## What the task asks:
Show only those lines of the entries where the string "target" is found.

## Given records:
========
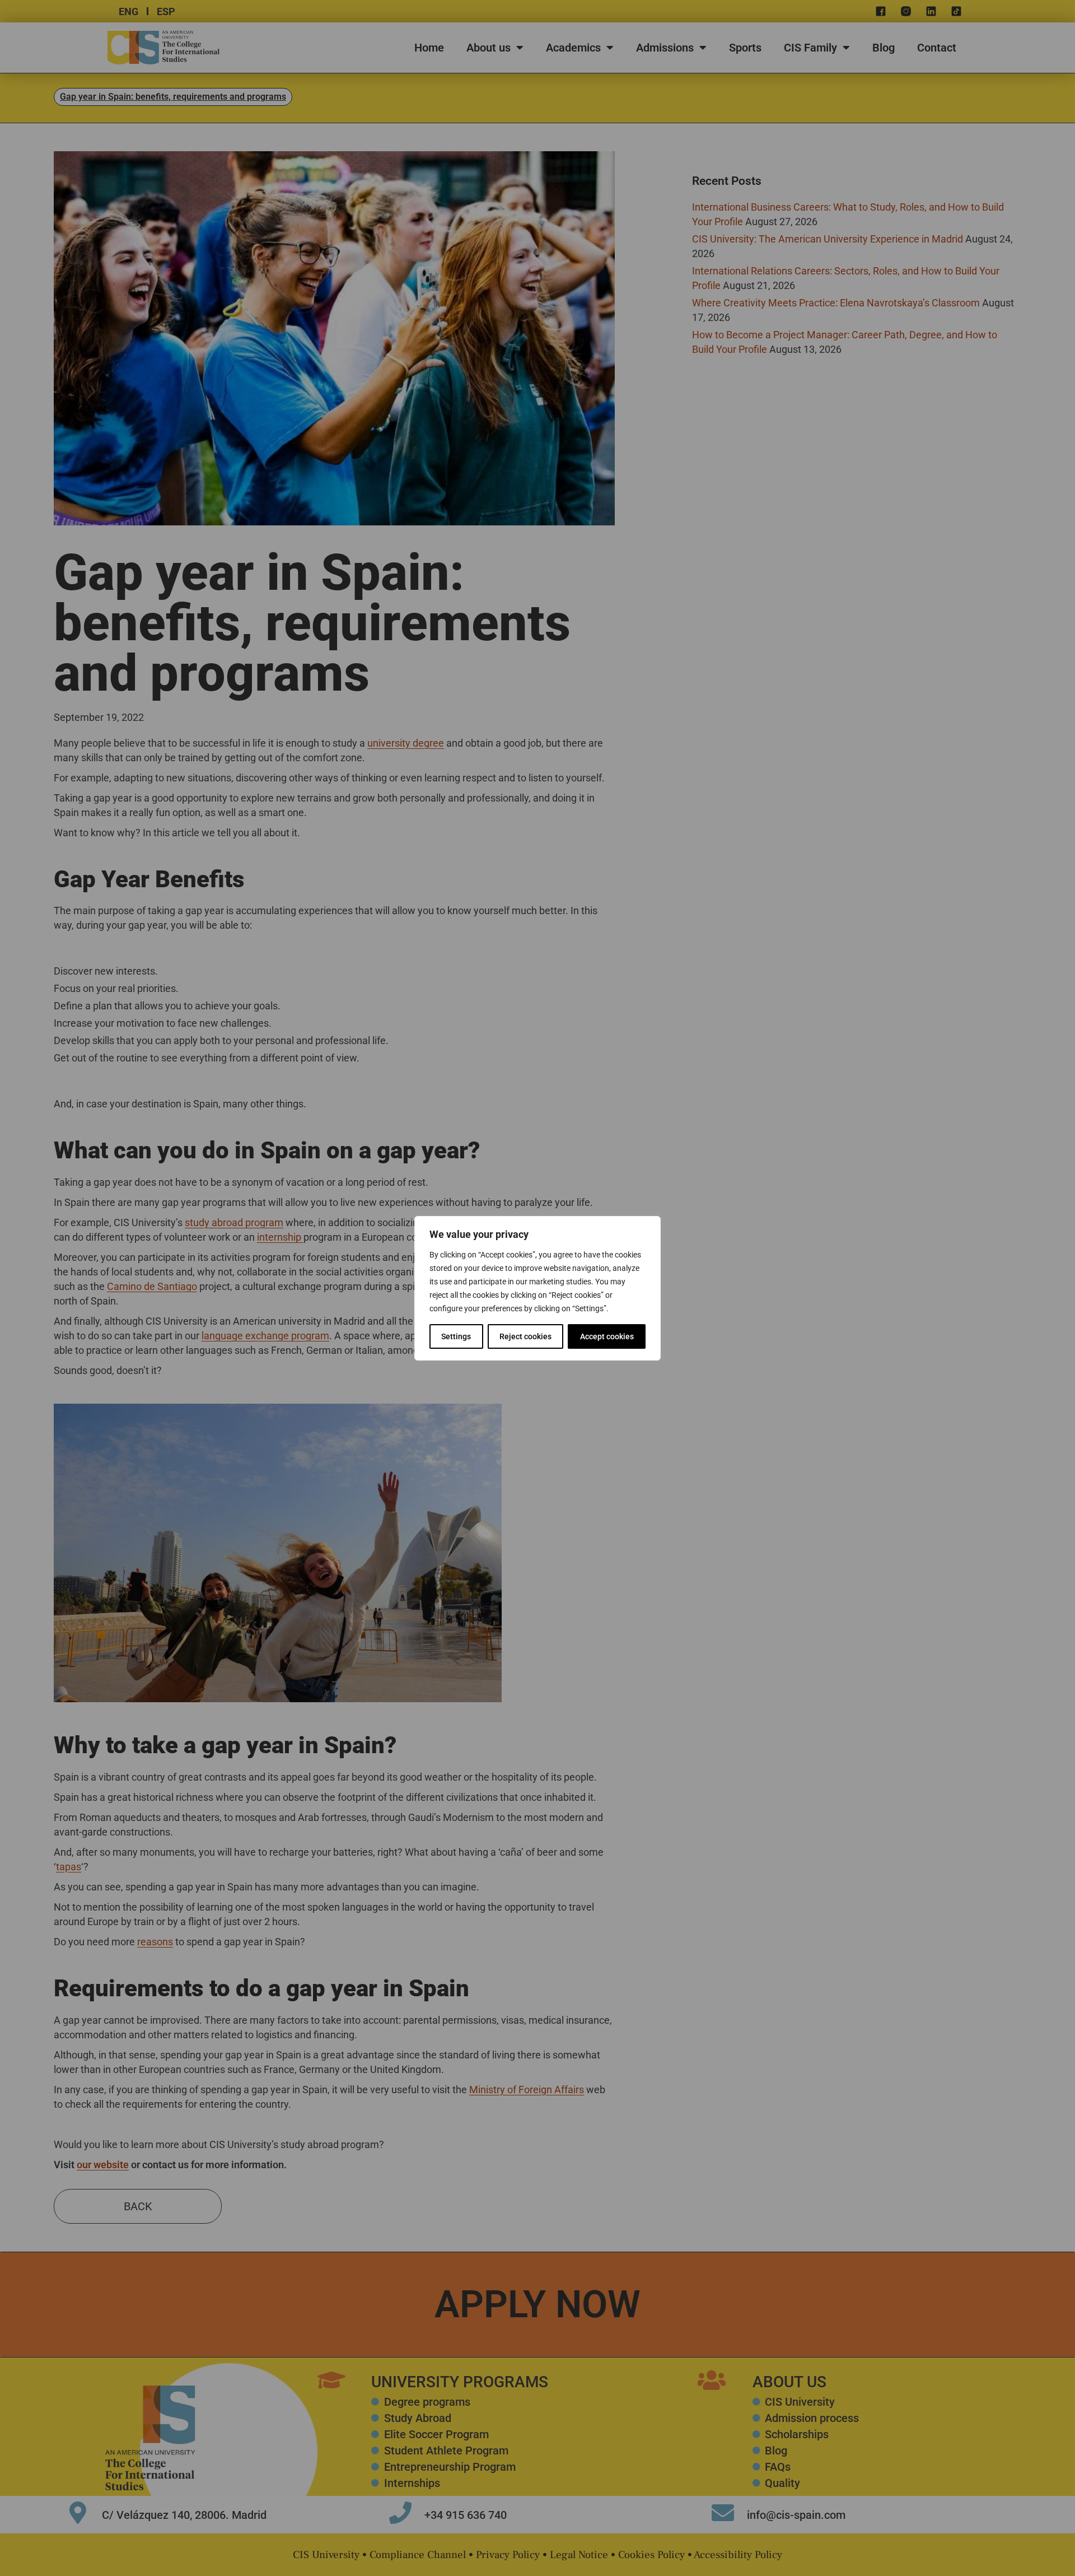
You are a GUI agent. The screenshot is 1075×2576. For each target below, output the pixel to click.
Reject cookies (525, 1336)
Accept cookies (607, 1336)
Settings (456, 1336)
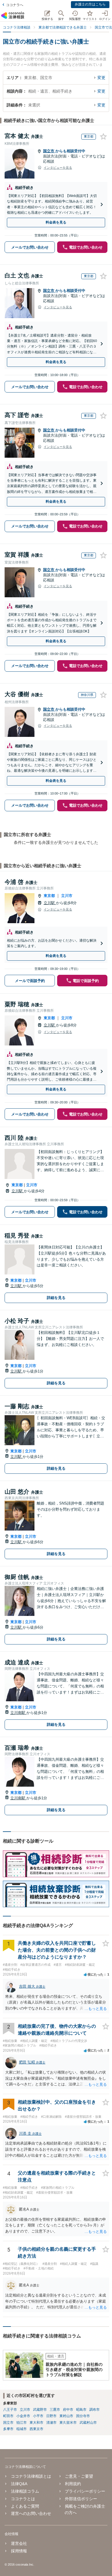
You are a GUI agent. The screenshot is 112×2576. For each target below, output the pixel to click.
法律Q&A (19, 2483)
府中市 (68, 2410)
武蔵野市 (40, 2410)
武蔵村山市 (88, 2423)
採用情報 (19, 2551)
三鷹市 (55, 2410)
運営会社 (19, 2543)
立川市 (66, 895)
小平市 (38, 2416)
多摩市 (8, 2429)
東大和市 (36, 2423)
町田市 (8, 2416)
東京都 (49, 895)
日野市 (51, 2416)
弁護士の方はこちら (90, 4)
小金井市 (23, 2416)
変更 (101, 77)
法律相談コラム (25, 2491)
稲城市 (21, 2429)
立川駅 (50, 903)
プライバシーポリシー (85, 2491)
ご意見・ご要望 (79, 2476)
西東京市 (36, 2429)
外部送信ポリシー (81, 2498)
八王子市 (10, 2410)
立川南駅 (18, 1713)
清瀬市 (51, 2423)
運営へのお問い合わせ (31, 2513)
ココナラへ (14, 5)
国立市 (49, 151)
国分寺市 (83, 2416)
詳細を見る (56, 1297)
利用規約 (73, 2483)
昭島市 (81, 2410)
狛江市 (21, 2423)
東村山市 (66, 2416)
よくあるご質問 (25, 2506)
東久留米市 (68, 2423)
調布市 (94, 2410)
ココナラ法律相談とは (31, 2476)
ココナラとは (23, 2498)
========
## Result for this task:
You are a GUI agent. The screenshot is 1075×2576. For each target below, output the pixel to click.
You are a GUI agent. The screenshot is 112×2576. For each target below, output the pixel to click.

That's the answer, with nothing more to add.